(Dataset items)
================

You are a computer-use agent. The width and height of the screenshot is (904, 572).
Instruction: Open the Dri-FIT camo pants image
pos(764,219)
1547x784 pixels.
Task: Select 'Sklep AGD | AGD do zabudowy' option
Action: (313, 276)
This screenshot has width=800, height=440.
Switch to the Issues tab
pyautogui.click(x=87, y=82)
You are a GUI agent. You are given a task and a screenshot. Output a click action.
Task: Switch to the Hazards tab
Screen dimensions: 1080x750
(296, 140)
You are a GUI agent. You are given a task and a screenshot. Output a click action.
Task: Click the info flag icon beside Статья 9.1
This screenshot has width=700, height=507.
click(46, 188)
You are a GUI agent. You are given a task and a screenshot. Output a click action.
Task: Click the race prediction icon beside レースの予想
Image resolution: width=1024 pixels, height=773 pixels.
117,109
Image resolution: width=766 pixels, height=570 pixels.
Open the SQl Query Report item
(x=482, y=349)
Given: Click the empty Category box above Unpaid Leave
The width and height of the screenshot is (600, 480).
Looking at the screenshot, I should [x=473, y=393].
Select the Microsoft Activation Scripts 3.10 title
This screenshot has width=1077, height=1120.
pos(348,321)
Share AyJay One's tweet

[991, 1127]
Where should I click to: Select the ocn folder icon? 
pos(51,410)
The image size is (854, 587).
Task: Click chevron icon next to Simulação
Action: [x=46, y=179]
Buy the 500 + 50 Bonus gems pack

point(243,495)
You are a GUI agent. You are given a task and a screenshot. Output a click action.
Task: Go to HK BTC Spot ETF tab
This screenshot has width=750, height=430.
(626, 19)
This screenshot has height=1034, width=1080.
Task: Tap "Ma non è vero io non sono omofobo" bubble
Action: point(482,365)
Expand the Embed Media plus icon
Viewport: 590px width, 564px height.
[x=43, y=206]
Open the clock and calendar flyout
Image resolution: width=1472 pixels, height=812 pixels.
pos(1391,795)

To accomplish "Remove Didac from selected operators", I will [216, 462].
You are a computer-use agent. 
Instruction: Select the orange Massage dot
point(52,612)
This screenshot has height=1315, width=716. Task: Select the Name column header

================

_Assignment_
For the records above, restate every line word for word.

_Exercise output_
You are a computer-use agent. The width and height of the screenshot is (904, 572).
Instruction: Open the Dri-FIT camo pants image
pos(764,219)
1547x784 pixels.
Task: Select 'Sklep AGD | AGD do zabudowy' option
Action: (313, 276)
This screenshot has width=800, height=440.
Switch to the Issues tab
pyautogui.click(x=87, y=82)
You are a GUI agent. You are given a task and a screenshot. Output a click action.
Task: Switch to the Hazards tab
Screen dimensions: 1080x750
(296, 140)
You are a GUI agent. You are given a task and a screenshot. Output a click action.
Task: Click the info flag icon beside Статья 9.1
This screenshot has width=700, height=507.
click(46, 188)
You are a GUI agent. You are given a task and a screenshot. Output a click action.
Task: Click the race prediction icon beside レースの予想
Image resolution: width=1024 pixels, height=773 pixels.
117,109
Image resolution: width=766 pixels, height=570 pixels.
Open the SQl Query Report item
(x=482, y=349)
Given: Click the empty Category box above Unpaid Leave
The width and height of the screenshot is (600, 480).
Looking at the screenshot, I should [x=473, y=393].
Select the Microsoft Activation Scripts 3.10 title
This screenshot has width=1077, height=1120.
pos(348,321)
Share AyJay One's tweet

[991, 1127]
Where should I click to: Select the ocn folder icon? 
pos(51,410)
The image size is (854, 587).
Task: Click chevron icon next to Simulação
Action: [x=46, y=179]
Buy the 500 + 50 Bonus gems pack

point(243,495)
You are a GUI agent. You are given a task and a screenshot. Output a click action.
Task: Go to HK BTC Spot ETF tab
This screenshot has width=750, height=430.
(626, 19)
This screenshot has height=1034, width=1080.
Task: Tap "Ma non è vero io non sono omofobo" bubble
Action: point(482,365)
Expand the Embed Media plus icon
Viewport: 590px width, 564px height.
[x=43, y=206]
Open the clock and calendar flyout
Image resolution: width=1472 pixels, height=812 pixels.
pos(1391,795)

To accomplish "Remove Didac from selected operators", I will [216, 462].
You are a computer-use agent. 
Instruction: Select the orange Massage dot
point(52,612)
This screenshot has height=1315, width=716. Task: Select the Name column header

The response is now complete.